**Problem description**
Reproduce the data in full, exactly as it appears.

**Input data**
--------------------------------

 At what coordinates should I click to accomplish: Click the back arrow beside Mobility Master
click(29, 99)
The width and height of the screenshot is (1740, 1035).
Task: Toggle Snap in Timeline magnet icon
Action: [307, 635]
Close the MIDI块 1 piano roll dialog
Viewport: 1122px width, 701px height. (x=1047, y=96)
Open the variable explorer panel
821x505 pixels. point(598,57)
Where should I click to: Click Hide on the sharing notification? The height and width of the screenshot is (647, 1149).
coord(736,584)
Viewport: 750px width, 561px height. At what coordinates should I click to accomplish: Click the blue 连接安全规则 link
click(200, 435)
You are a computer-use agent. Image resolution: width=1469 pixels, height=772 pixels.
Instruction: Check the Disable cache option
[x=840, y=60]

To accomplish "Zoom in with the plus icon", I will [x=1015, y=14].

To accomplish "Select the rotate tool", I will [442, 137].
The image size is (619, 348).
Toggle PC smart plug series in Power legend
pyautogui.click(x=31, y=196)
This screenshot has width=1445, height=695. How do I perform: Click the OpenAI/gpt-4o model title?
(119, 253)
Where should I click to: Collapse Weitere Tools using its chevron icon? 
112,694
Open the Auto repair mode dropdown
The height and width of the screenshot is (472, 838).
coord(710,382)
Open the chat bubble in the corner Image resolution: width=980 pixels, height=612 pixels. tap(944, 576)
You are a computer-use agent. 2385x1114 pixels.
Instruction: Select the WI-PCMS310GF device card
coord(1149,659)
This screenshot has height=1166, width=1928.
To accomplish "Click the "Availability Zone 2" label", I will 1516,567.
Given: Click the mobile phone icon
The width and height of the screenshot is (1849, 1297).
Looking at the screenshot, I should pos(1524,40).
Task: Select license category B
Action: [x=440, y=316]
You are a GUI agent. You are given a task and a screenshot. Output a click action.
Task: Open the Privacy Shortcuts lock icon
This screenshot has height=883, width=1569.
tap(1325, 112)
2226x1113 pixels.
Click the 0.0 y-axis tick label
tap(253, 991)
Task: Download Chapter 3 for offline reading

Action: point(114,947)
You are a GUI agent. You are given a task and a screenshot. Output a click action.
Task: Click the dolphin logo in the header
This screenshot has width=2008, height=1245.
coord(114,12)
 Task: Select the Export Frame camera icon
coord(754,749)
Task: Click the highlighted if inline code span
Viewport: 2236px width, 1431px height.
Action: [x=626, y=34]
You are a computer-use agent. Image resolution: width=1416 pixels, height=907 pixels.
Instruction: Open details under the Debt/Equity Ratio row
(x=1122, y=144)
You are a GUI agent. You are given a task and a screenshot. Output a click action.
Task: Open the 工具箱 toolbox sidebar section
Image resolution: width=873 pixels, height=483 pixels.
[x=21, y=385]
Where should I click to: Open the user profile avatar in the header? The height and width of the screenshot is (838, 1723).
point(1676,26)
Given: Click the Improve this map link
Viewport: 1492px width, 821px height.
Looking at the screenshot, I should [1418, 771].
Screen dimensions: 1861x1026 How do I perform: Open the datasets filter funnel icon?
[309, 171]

--------------------------------

**Your solution**
 At what coordinates should I click to accomplish: Click the back arrow beside Mobility Master
click(29, 99)
The width and height of the screenshot is (1740, 1035).
Task: Toggle Snap in Timeline magnet icon
Action: [307, 635]
Close the MIDI块 1 piano roll dialog
Viewport: 1122px width, 701px height. (x=1047, y=96)
Open the variable explorer panel
821x505 pixels. point(598,57)
Where should I click to: Click Hide on the sharing notification? The height and width of the screenshot is (647, 1149).
coord(736,584)
Viewport: 750px width, 561px height. At what coordinates should I click to accomplish: Click the blue 连接安全规则 link
click(200, 435)
You are a computer-use agent. Image resolution: width=1469 pixels, height=772 pixels.
Instruction: Check the Disable cache option
[x=840, y=60]

To accomplish "Zoom in with the plus icon", I will [x=1015, y=14].

To accomplish "Select the rotate tool", I will [442, 137].
The image size is (619, 348).
Toggle PC smart plug series in Power legend
pyautogui.click(x=31, y=196)
This screenshot has width=1445, height=695. How do I perform: Click the OpenAI/gpt-4o model title?
(119, 253)
Where should I click to: Collapse Weitere Tools using its chevron icon? 
112,694
Open the Auto repair mode dropdown
The height and width of the screenshot is (472, 838).
coord(710,382)
Open the chat bubble in the corner Image resolution: width=980 pixels, height=612 pixels. tap(944, 576)
You are a computer-use agent. 2385x1114 pixels.
Instruction: Select the WI-PCMS310GF device card
coord(1149,659)
This screenshot has height=1166, width=1928.
To accomplish "Click the "Availability Zone 2" label", I will 1516,567.
Given: Click the mobile phone icon
The width and height of the screenshot is (1849, 1297).
Looking at the screenshot, I should pos(1524,40).
Task: Select license category B
Action: [x=440, y=316]
You are a GUI agent. You are given a task and a screenshot. Output a click action.
Task: Open the Privacy Shortcuts lock icon
This screenshot has height=883, width=1569.
tap(1325, 112)
2226x1113 pixels.
Click the 0.0 y-axis tick label
tap(253, 991)
Task: Download Chapter 3 for offline reading

Action: point(114,947)
You are a GUI agent. You are given a task and a screenshot. Output a click action.
Task: Click the dolphin logo in the header
This screenshot has width=2008, height=1245.
coord(114,12)
 Task: Select the Export Frame camera icon
coord(754,749)
Task: Click the highlighted if inline code span
Viewport: 2236px width, 1431px height.
Action: [x=626, y=34]
You are a computer-use agent. Image resolution: width=1416 pixels, height=907 pixels.
Instruction: Open details under the Debt/Equity Ratio row
(x=1122, y=144)
You are a GUI agent. You are given a task and a screenshot. Output a click action.
Task: Open the 工具箱 toolbox sidebar section
Image resolution: width=873 pixels, height=483 pixels.
[x=21, y=385]
Where should I click to: Open the user profile avatar in the header? The height and width of the screenshot is (838, 1723).
point(1676,26)
Given: Click the Improve this map link
Viewport: 1492px width, 821px height.
Looking at the screenshot, I should [1418, 771].
Screen dimensions: 1861x1026 How do I perform: Open the datasets filter funnel icon?
[309, 171]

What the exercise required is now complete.